━━ Excerpt ━━

The importance of reality

Is nothing real anymore? Nothing has been sacred for quite a long time, as the old adage fears. But today, the societal quest to undermine things that are traditionally sacred and hallowed is on the backburner in deference to a far more devastating mission-the questioning and denial of reality.

As I neared my high school graduation, I was warned of a prevailing trend toward subjectivity that I would encounter in college. My teachers used the word deconstructionism, a weighty idea that they told me would loom over anything I studied, wrote or read. Deconstructionism is a relatively new theory that focuses on finding discrepancies which render text-or even ideas-contradictory and meaningless. In high school, no one prepared me to deconstruct, or to accept deconstructed ideas or writings that denied beliefs that I have held true and real for as long as I can remember.

A few years ago, poet and author David Lehman told The Chicago Tribune about a confrontation he had with a student and a professor while on a visit to Wittenberg University. Lehman had been asked to speak regarding a scandal involving deconstruction, but his talk resulted in a debate in which the two argued that the founders of the country were racist. The instigators based their position on a deconstruction of Abraham Lincoln's Gettysburg Address. If someone had walked into my American history class during my junior year of high school and claimed that they had "deconstructed" the Gettysburg Address and thought the Founding Fathers were racists, I would have laughed at the wasted time. In The Tribune, Lehman added, "We can either read the Gettysburg Address or we can deconstruct it; there isn't time to do both."

What Lehman is primarily concerned with is not the existence of deconstructionism, but the ignorance that inevitably results from spending one's time deconstructing. Lehman wrote that the honest and righteous students taken so deeply with deconstructionist doctrine "couldn't tell the Gettysburg Address from a Pennsylvania zip code."

Admittedly, I have only a workingman's knowledge of deconstructionist philosophy. So I propose that I be offered an enormous scholarship. This scholarship will allow me, over many, many years, to take every class at Duke not once, but twice. The first time through, I will learn everything traditionally, but the second time I plan to deconstruct everything I read.

I would be quite old after all of this is over-and I would be the world's most confused human being. The second half of my studies would render the first half utterly meaningless.

But realistically, this is my second-to-last year at Duke. When I move off-campus next fall, I will sorely miss many of the perks of on-campus life, but I will miss the Duke Movie Channel most of all. This month it is impossible to tune in to channel 31 without seeing The Matrix.

Despite Keanu Reeves' poor acting, The Matrix does a phenomenal job of instilling the idea that questioning reality is not wrong-the only way for humanity to escape the matrix is by knowing nothing is real. Everything that humans perceive is an illusion, a mask pulled over humanity's face to hide us from the truth. The truth, in this case, is hell-that humans will create autonomous artificial intelligence that will cause the destruction of life as we know it.

━━━
━━ Source material ━━

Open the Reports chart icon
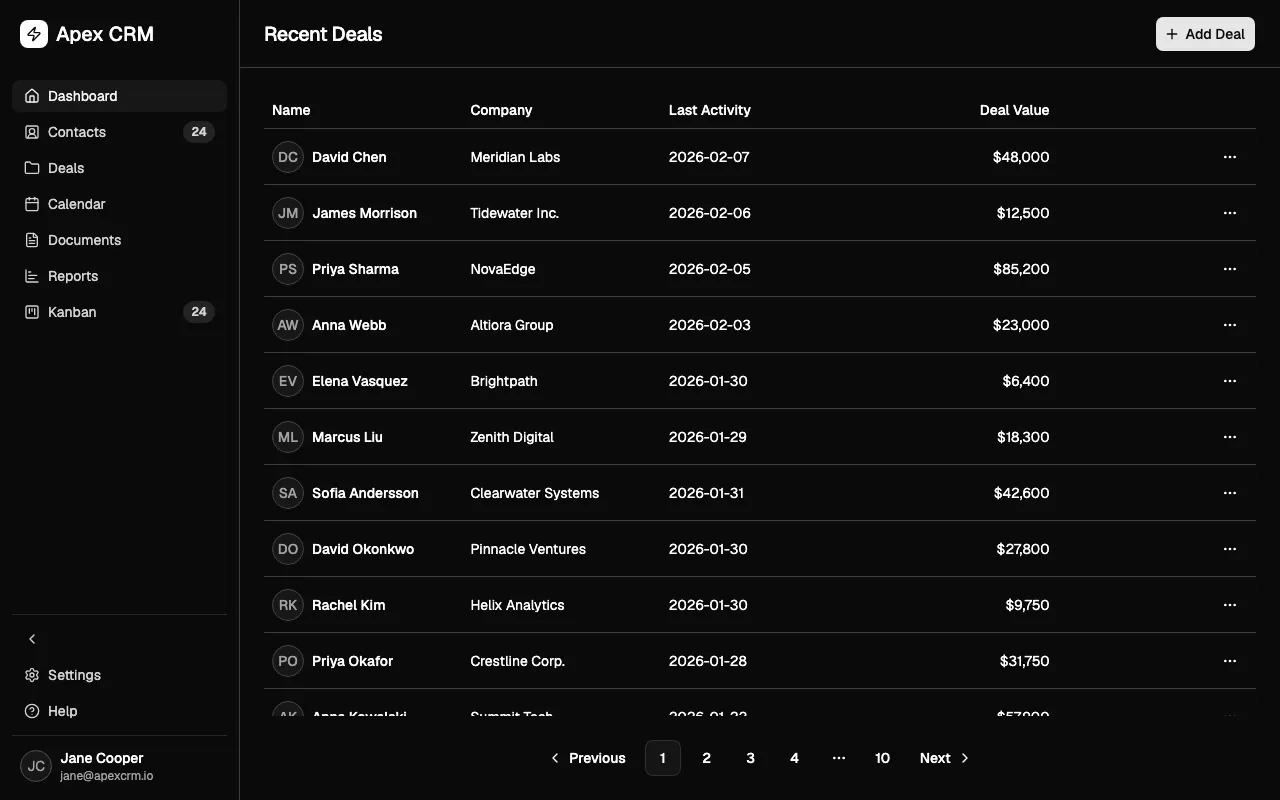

━━━

Requirements. Could you quote the column on reality above word for word, from "Is nothing real" to "I can remember."?

Response to the exercise.
Is nothing real anymore? Nothing has been sacred for quite a long time, as the old adage fears. But today, the societal quest to undermine things that are traditionally sacred and hallowed is on the backburner in deference to a far more devastating mission-the questioning and denial of reality.

As I neared my high school graduation, I was warned of a prevailing trend toward subjectivity that I would encounter in college. My teachers used the word deconstructionism, a weighty idea that they told me would loom over anything I studied, wrote or read. Deconstructionism is a relatively new theory that focuses on finding discrepancies which render text-or even ideas-contradictory and meaningless. In high school, no one prepared me to deconstruct, or to accept deconstructed ideas or writings that denied beliefs that I have held true and real for as long as I can remember.